In the Kentucky game it was three points. Today it was four. That's the margin in each game that UNC had fought back to after being down by double-digit margins for most of the second half. They cut it to four (or three) have the ball and all of the momentum... and the Heels just go stupid. Here are the possessions immediately following UNC cutting the score to 82-78: a missed Larry Drew three that shouldn't have been taken, a Will Graves turnover, a Tyler Zeller layup, a Marcus Ginyard turnover before crossing midcourt, and a Larry Drew turnover. Two minutes and fifteen seconds of clock, and all of a sudden the core is 91-80, Texas. The Heels wouldn't get closer than nine the rest of the way. Pathetic.
Of course, that one stretch isn't what cost Carolina game. It was quite simply the Texas players under the basket snatching rebounds right and left. John Gasaway may not like rebounding margin, but here it tells the entire story. UNC had 37. Texas had 54. 25 of those were offensive rebounds; Dexter Pittman alone had 12 of those (27 overall), more offensive boards than the entire UNC team. The Heels were pushed around like they weren't even there. It doesn't do any good to hold Texas to 41 percent shooting if they just get to keep trying until the ball goes in, and forty percent of their misses found their way back into Longhorn hands.

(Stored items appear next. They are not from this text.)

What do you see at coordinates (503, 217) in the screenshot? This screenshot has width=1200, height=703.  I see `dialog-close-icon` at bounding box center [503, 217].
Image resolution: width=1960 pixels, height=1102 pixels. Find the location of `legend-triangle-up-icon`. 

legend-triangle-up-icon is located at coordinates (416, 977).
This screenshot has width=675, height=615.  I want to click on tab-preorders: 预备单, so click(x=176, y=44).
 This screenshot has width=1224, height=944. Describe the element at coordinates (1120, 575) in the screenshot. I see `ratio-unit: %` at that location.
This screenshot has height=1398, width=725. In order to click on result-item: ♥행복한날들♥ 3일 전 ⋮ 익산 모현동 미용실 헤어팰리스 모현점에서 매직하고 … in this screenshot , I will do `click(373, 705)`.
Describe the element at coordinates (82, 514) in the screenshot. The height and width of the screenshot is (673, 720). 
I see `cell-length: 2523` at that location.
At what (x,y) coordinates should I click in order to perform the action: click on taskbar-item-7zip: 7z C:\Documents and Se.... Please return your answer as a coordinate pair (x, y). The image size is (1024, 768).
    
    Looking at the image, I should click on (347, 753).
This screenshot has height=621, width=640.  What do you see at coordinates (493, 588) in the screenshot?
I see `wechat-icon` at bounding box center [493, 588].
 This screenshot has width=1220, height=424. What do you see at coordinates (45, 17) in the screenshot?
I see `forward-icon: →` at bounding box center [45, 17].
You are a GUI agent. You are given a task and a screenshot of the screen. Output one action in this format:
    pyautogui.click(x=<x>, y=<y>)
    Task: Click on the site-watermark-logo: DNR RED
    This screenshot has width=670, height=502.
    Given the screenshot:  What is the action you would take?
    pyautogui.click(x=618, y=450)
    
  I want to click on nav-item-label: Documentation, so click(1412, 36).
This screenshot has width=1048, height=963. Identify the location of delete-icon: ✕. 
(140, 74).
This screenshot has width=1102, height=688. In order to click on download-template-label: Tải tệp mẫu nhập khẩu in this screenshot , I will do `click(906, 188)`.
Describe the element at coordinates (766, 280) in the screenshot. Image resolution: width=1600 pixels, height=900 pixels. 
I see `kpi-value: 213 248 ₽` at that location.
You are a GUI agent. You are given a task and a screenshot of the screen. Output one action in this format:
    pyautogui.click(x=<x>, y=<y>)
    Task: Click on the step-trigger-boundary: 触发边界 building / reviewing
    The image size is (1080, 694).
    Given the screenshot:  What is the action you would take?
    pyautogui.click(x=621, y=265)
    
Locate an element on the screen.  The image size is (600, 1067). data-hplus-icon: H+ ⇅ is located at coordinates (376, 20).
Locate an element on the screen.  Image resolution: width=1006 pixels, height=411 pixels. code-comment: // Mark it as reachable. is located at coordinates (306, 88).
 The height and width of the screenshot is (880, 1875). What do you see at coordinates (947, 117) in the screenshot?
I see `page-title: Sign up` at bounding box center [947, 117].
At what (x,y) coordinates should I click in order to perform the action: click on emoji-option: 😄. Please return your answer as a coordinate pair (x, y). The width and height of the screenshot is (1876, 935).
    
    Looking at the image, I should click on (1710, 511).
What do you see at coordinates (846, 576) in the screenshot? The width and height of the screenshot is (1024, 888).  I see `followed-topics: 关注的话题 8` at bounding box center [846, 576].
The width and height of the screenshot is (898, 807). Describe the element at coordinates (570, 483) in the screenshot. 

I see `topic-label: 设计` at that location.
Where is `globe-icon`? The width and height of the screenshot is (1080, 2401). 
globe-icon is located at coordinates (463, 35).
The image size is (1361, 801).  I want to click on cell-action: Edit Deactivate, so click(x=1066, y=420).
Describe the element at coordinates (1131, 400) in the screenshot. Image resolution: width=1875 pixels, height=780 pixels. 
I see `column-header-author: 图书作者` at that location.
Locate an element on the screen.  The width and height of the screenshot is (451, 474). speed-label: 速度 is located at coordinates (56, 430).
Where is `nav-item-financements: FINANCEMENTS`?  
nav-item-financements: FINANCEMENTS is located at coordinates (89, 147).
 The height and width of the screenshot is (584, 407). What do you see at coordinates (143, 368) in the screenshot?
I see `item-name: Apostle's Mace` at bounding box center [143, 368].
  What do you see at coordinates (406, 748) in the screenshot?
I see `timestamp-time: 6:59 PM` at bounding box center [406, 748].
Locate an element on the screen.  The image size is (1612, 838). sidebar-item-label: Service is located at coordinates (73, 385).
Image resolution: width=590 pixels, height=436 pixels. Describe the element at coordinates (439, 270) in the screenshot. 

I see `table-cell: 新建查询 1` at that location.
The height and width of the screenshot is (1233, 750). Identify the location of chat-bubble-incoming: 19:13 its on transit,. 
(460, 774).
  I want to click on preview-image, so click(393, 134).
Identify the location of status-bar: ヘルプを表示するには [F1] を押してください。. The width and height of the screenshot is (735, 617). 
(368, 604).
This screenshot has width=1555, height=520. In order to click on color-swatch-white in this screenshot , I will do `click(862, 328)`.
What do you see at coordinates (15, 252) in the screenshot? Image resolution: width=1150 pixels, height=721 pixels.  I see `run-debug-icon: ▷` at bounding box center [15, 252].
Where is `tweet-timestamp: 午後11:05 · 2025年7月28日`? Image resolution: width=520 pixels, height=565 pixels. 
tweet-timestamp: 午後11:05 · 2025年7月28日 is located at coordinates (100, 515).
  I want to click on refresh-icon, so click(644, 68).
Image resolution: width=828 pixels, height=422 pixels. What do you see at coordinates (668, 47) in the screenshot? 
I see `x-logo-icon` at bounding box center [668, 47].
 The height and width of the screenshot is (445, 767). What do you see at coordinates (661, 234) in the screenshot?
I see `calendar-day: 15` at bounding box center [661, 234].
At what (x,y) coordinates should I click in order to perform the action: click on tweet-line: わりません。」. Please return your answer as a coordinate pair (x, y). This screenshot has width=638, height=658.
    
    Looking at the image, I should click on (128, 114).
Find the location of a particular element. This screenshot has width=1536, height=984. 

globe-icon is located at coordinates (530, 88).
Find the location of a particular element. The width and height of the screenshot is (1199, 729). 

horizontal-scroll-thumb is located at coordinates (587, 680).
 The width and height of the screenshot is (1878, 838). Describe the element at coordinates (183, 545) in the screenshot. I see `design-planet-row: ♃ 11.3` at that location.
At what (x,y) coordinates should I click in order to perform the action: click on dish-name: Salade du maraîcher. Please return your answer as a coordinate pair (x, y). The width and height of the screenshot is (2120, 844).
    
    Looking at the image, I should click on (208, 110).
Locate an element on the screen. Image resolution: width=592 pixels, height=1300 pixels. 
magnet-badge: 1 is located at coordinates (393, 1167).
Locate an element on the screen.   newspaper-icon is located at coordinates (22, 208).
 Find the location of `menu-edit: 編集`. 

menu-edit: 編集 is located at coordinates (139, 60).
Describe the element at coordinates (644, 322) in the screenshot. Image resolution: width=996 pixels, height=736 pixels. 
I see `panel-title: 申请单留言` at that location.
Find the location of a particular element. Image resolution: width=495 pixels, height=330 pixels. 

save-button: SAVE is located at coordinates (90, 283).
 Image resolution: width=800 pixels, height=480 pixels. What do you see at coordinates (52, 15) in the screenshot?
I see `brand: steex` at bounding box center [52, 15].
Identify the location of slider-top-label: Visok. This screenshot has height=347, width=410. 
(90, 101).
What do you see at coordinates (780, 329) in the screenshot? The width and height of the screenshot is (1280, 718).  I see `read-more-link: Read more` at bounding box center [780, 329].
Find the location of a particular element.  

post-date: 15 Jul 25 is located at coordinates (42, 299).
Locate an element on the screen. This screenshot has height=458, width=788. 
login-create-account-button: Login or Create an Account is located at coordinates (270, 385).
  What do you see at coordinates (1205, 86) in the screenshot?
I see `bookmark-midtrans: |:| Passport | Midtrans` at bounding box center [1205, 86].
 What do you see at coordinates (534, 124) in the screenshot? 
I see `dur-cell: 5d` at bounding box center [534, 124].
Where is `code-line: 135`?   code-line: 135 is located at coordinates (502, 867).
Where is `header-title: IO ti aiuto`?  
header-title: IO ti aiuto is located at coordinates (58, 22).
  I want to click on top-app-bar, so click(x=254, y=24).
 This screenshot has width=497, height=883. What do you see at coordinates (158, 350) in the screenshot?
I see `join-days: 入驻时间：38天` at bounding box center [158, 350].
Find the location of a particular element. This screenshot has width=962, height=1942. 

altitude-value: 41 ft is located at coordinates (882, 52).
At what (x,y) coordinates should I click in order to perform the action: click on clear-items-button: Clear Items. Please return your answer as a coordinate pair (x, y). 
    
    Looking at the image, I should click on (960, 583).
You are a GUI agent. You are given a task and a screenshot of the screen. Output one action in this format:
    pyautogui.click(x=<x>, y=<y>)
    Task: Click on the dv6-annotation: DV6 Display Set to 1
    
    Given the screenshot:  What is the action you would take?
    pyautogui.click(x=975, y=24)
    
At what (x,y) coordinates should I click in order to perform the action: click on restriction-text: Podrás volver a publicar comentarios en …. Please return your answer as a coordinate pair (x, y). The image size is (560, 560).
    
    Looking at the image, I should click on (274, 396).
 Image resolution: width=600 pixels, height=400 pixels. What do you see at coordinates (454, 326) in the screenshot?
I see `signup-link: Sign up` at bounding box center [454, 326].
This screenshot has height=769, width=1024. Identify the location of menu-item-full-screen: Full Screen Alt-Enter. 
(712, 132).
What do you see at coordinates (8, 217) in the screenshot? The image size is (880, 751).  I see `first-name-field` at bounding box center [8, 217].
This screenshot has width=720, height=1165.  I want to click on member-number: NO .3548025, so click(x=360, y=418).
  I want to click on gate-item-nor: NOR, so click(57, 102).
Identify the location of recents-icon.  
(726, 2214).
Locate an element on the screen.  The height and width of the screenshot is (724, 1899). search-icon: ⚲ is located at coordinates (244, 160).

It's especially frustrating since Carolina was doing so well elsewhere on the court. They had nine blocks and were a remarkable 7 for 13 in three pointers. It was possibly the best game of Dexter Strickland's and Tyler Zeller's young careers. But the turnovers were still there (17, with 11 Texas steals, and Texas doesn't typically steal the ball) , Deon Thompson was a complete no-factor, and every rebound seemed to find its way into Dexter Pittman's hands. Roy Williams can't be happy with this performance, which goes against everything he likes to see in a performance. The team can't be happy, especially Marcus Ginyard, who seemed to have the weight of the entire team on his back at the end. It's another brutal loss against a really good team, but it has to grate knowing that a good performance on the boards would have easily flipped this into the win column. Carolina is left with a long Christmas break with a few cupcakes sprinkled here and there on the schedule. I can hope they'll learn from this, and use it come ACC season, but right now the Heels are failing on the national stage more often than they're winning. That's going to have to change.